节点文献

一种基于刻面描述的构件检索方法研究与实现

【作者】 渠成建

【导师】 陈立潮;

【作者基本信息】 太原科技大学 , 计算机应用技术, 2012, 硕士

【摘要】 软件构件技术是实现软件复用的核心技术,其基本思想就是创建可复用软件构件,并利用这些构件来开发新的应用软件。基于构件的软件开发能够有效降低软件开发成本、提高软件开发效率和软件质量。随着对基于构件的软件开发的深入研究和实践,构件的数目不断增多,导致构件库的规模不断膨胀,为构件复用者提供有效的构件检索方法就成为软件复用急需解决的核心问题。

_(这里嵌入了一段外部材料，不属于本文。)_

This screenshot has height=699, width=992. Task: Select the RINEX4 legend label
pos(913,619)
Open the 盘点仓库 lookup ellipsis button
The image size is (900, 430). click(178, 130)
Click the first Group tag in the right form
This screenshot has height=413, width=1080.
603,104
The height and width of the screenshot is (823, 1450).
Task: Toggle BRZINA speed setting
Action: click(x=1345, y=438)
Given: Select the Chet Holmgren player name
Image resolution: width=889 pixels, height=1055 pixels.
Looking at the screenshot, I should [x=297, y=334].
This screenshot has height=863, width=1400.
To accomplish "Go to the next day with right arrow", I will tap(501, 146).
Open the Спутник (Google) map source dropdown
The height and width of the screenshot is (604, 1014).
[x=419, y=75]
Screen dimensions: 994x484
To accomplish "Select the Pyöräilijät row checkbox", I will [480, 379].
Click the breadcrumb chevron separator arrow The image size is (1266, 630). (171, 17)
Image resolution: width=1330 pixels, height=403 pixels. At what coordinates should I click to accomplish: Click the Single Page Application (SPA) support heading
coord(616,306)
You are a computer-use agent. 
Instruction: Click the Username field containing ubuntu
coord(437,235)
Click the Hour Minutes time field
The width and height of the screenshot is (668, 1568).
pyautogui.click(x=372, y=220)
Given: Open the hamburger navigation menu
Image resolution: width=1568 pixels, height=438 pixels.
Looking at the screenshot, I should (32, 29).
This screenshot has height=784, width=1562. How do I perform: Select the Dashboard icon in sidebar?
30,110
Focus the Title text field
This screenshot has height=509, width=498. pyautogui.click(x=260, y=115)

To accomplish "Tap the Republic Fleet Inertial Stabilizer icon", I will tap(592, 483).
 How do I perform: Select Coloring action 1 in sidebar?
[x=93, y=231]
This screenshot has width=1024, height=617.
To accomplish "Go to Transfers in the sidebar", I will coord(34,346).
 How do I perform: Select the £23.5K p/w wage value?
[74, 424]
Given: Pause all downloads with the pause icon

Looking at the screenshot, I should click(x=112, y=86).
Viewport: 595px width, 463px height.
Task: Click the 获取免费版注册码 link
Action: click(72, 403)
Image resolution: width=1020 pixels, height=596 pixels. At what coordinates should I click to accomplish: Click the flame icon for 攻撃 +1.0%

基于刻面的构件检索已得到软件复用界的广泛研究和应用,已有的方法涉及到XML、树匹配、本体等多种相关技术,但仍存在不足之处,比如没有对查询语句进行解析以及构件匹配计算不精确等问题都需要进一步探索。在已有构件刻面分类描述的基础上,给出新的构件描述模型,针对构件库中构件数目多带来检索时间长以及现有构件编码不能满足需要的问题给出新的术语编码策略,并以此术语编码建立构件术语索引,对构件库中构件进行预处理,提高检索效率。通过分析构件检索中自然语言解析的特殊性以及现有的中文分词方法,给出一种正向逐字最大匹配法,将查询语句解析成为构件库能够识别的构件术语,并通过构件术语索引查找到包含这些术语的构件。针对基于刻面描述的构件的特点,现有直接应用三种树匹配模型来计算构件间匹配的方法不太准确,给出一种新的树匹配模型即树包涵匹配,并在此基础上改进了匹配代价的计算方法,给出匹配度的概念用于描述构件之间的匹配程度,多角度的分析构件间的匹配。最后通过实验分析不同匹配度下的查全率和查准率,选取较优的匹配度阈值。将此匹配度阈值下的查全率和查准率与已有的使用空间编码和多种树匹配模型的构件检索方法进行比较,并对本文方法的检索时间进行分析,验证本文方法的有效性。实验结果表明本文方法能够在保证较高查全率的基础上,有效提高查准率和检索效率。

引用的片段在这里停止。